Он считает эту часть своего тела слишком ценной и важной, чтобы подумать, что у других людей, с которыми оно так одинаково чувствует, его могло не быть. Так как он не может догадаться, что есть еще другой равноценный тип полового устройства, он должен предположить, что все люди, а также и женщины, имеют такой же член, как и у него. Этот предрассудок так прочно укореняется в молодом исследователе, что он не разрушается даже наблюдением половых органов маленьких девочек. Очевидность говорит ему во всяком случае, что здесь что-то другое, чем у него, но он не в состоянии примириться со смыслом этого открытия, что у девочек нет члена.
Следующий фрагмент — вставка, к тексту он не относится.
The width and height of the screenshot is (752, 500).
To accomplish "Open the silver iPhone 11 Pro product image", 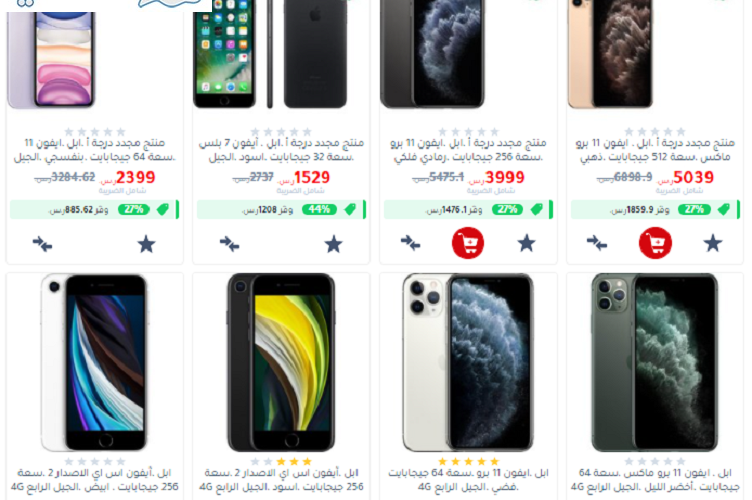I will pos(468,362).
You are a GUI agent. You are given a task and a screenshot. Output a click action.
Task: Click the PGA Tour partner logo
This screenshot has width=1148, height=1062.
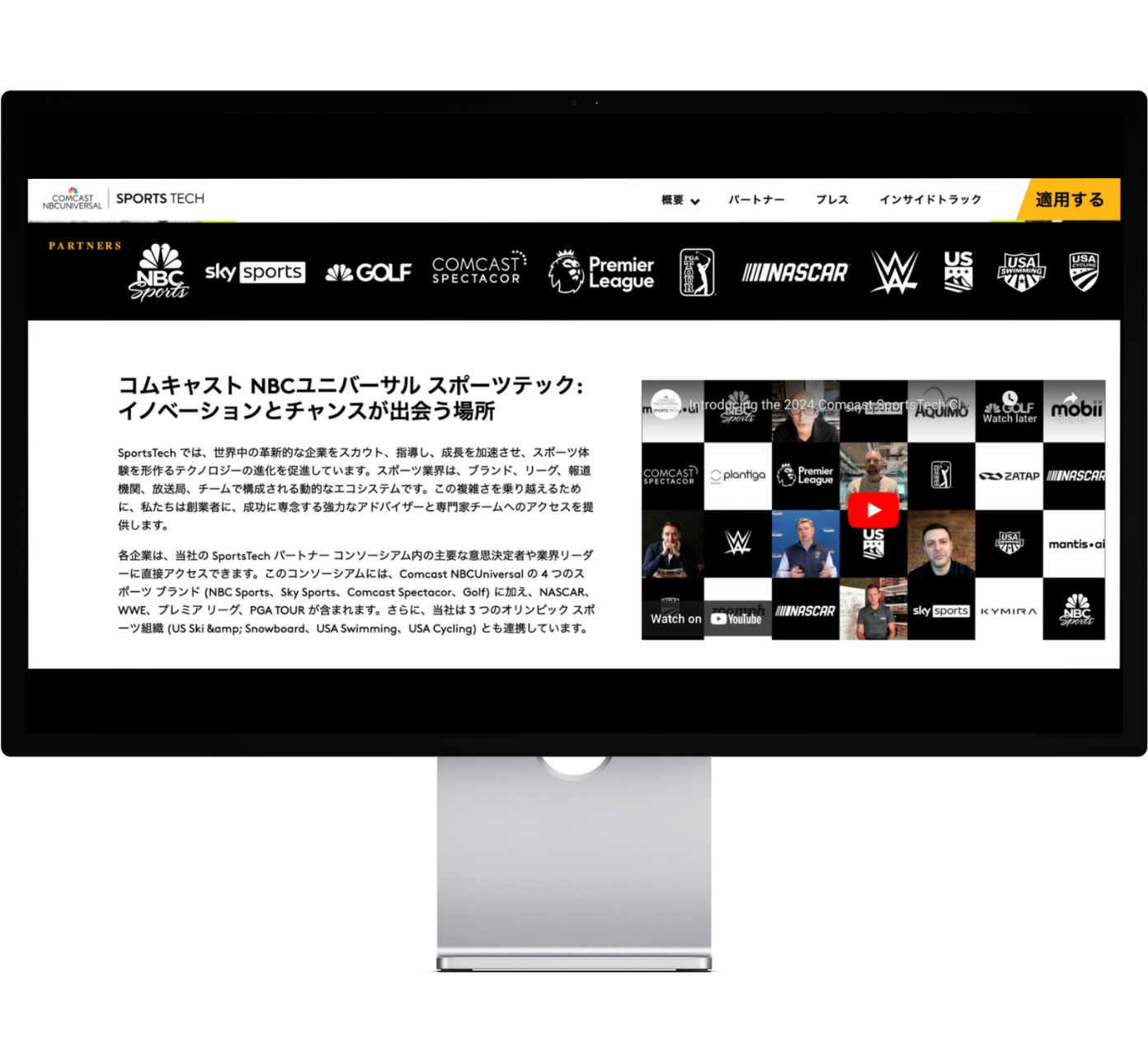(x=697, y=272)
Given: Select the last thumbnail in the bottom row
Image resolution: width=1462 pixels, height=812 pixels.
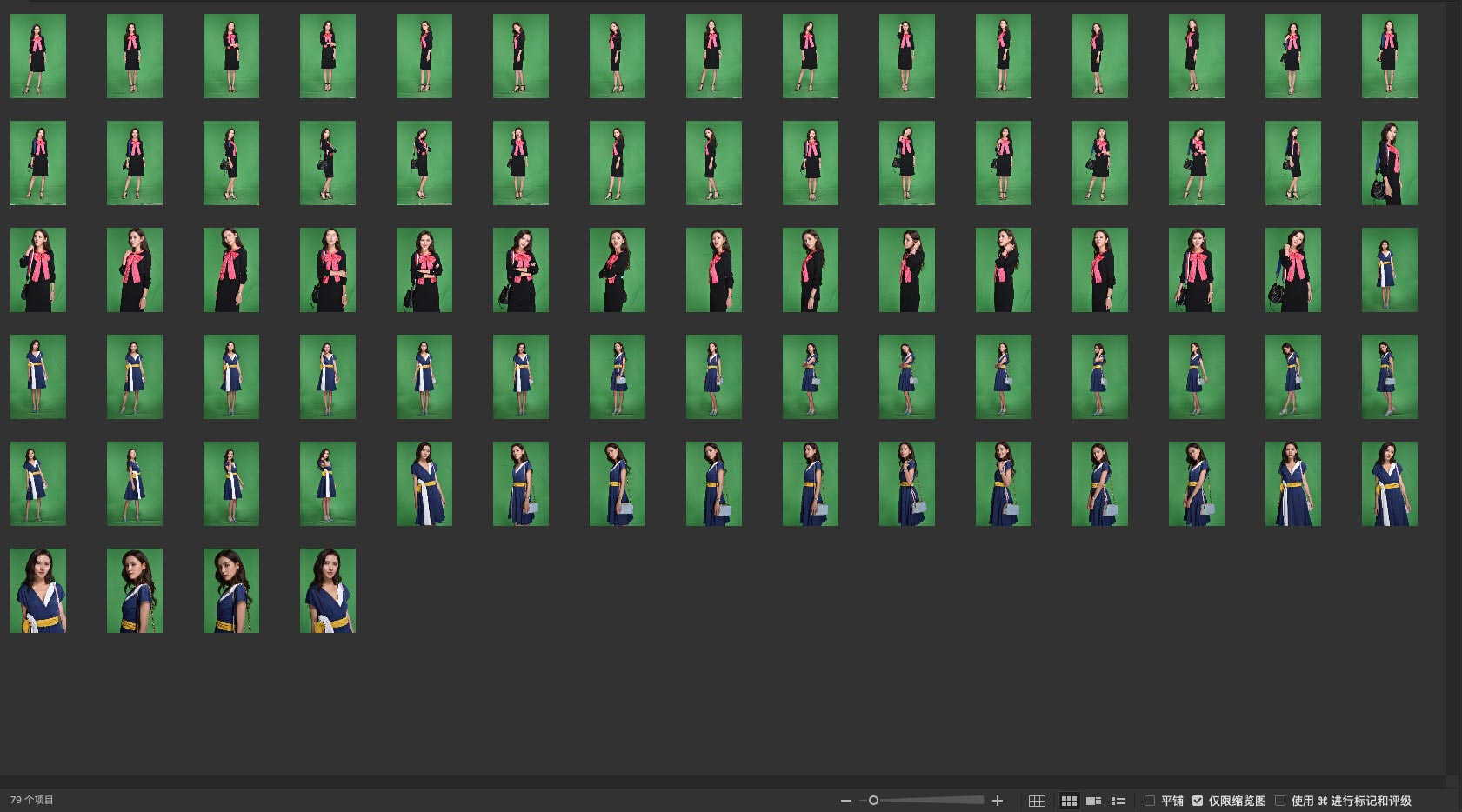Looking at the screenshot, I should click(328, 590).
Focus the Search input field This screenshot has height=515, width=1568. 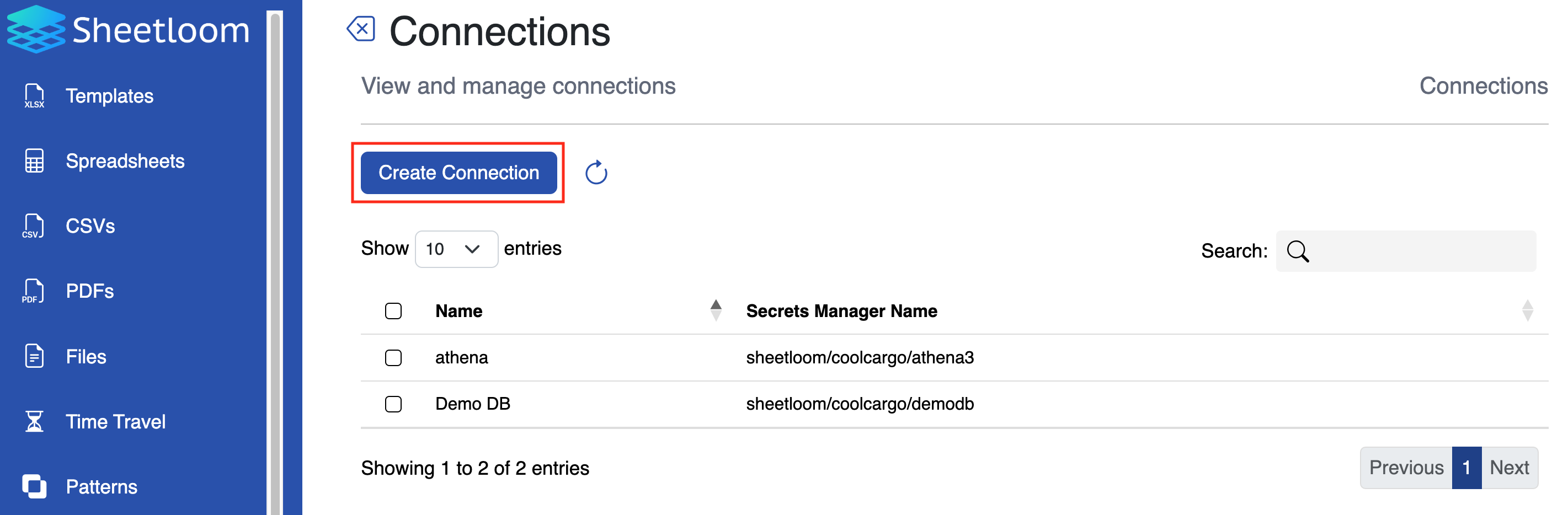pyautogui.click(x=1418, y=251)
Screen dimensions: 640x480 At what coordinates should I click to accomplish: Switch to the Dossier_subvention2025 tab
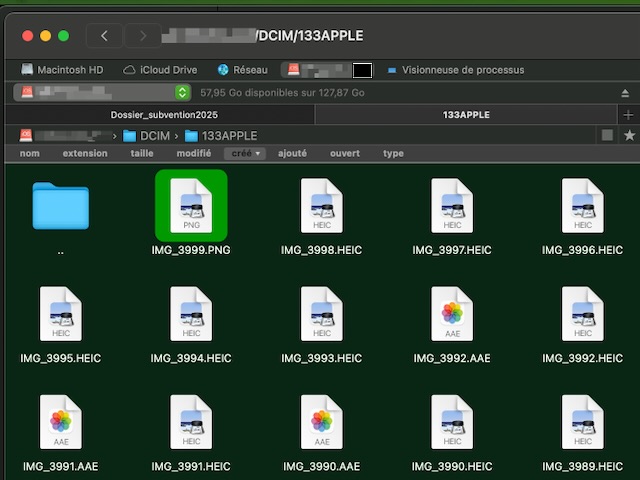pyautogui.click(x=164, y=115)
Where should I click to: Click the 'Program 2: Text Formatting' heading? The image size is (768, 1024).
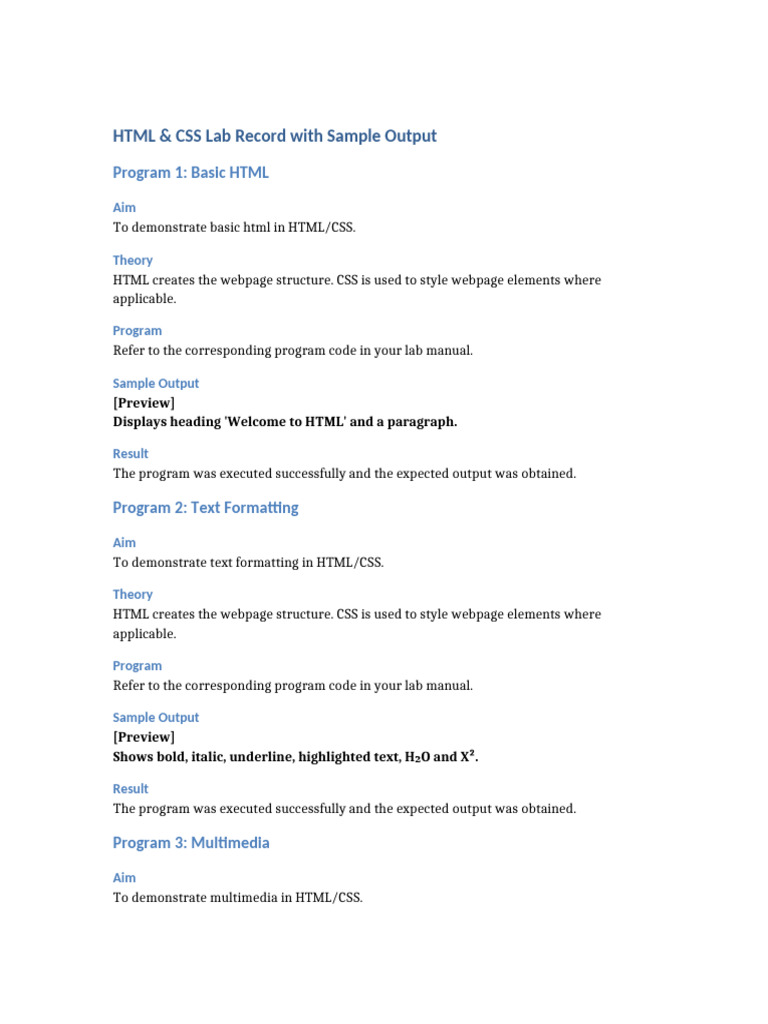coord(206,508)
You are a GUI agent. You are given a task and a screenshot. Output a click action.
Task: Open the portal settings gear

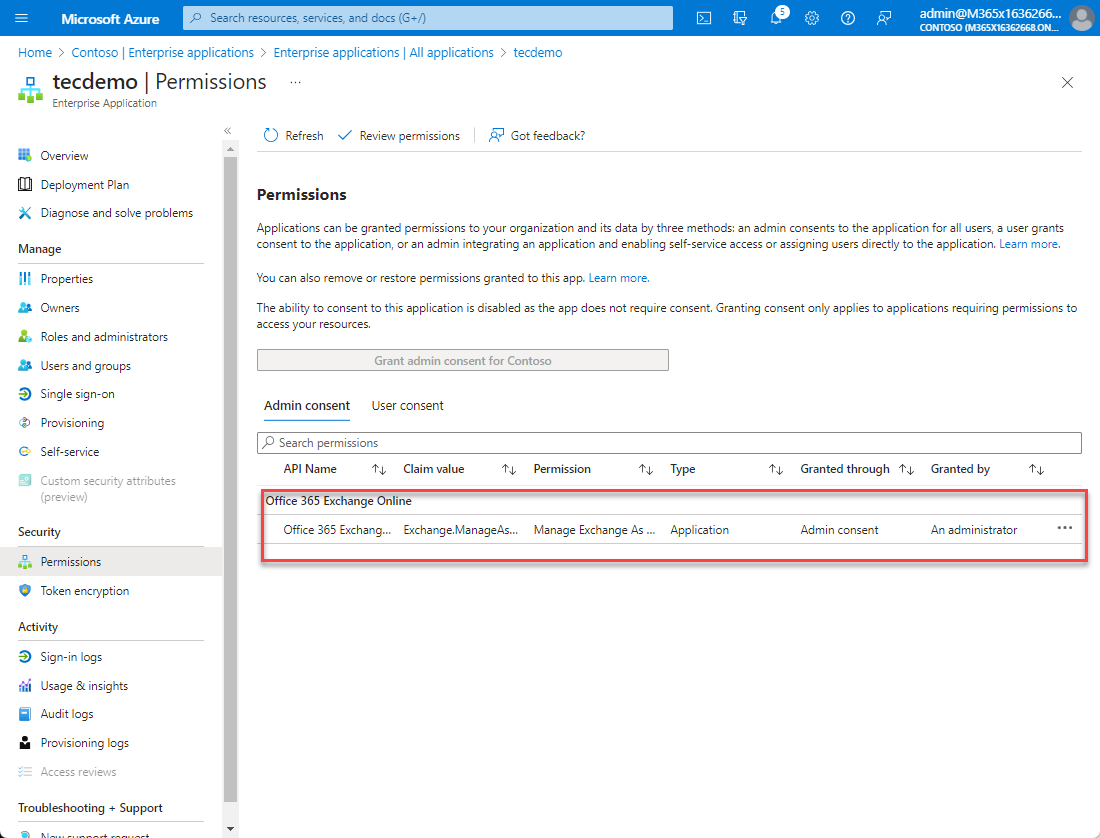point(812,17)
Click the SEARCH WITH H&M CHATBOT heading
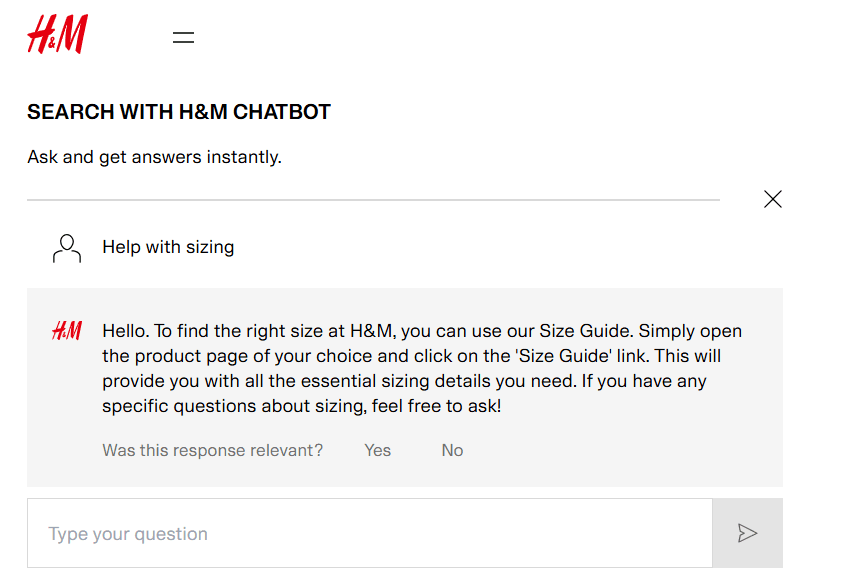This screenshot has height=577, width=868. [x=178, y=111]
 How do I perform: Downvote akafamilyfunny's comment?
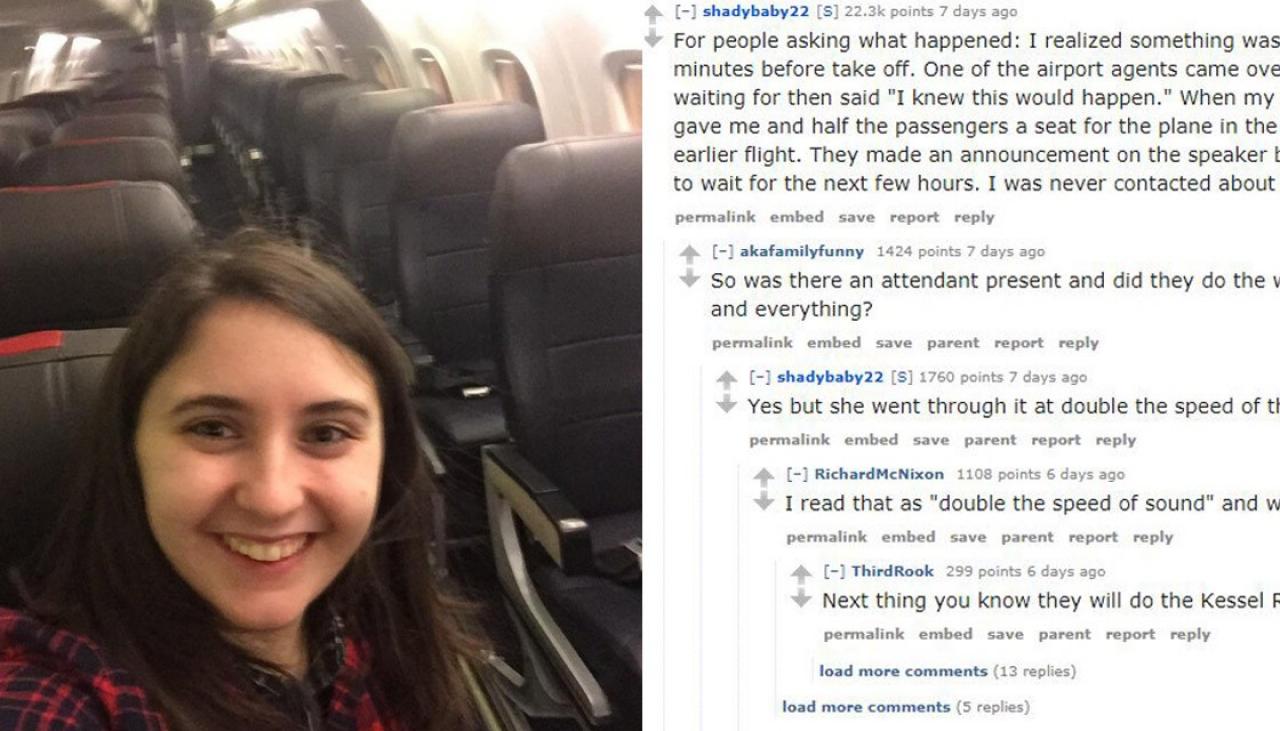tap(690, 278)
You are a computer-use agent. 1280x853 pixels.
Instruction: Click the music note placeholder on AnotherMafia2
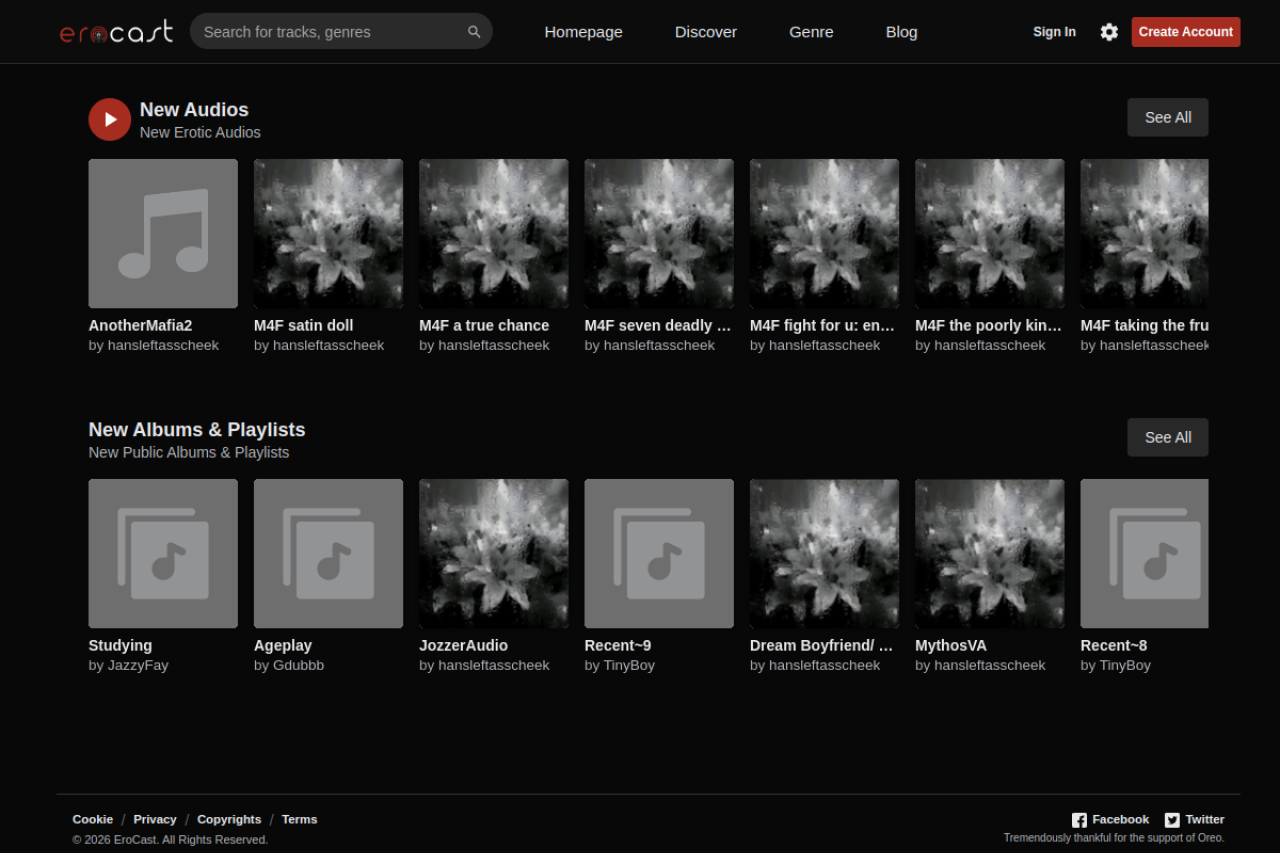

То, что член может отсутствовать, это представление для него страшно и невыносимо, он принимает поэтому примиряющее решение: член есть и у девочек, но он еще очень маленький; потом он еще вырастет[3]. Если при дальнейшем наблюдении он видит, что это ожидание не исполняется, то ему представляется еще другая возможность: член был и у маленьких девочек, но он был отрезан, на его месте осталась рана. Этот шаг в теории использует уже собственный опыт мучительного характера; он слыхал за это время угрозу, что ему отрежут драгоценный орган, если он будет слишком много им интересоваться. Под влиянием этой угрозы кастрации он перетолковывает свое понимание женских половых органов; с этого времени он дрожит за свой мужской пол и презирает при этом несчастных созданий, над которыми по его понятиям уже произведено ужасное наказание.
[1] Сравни изображения у Lauzone т. же, Т. CXXXVI — VIII.
[2] См. Romer. т. же.
[3] Ср. наблюдения в «Jahrbuch fur psychoanal und psychopath.» Forsch. Bd. I, 1904.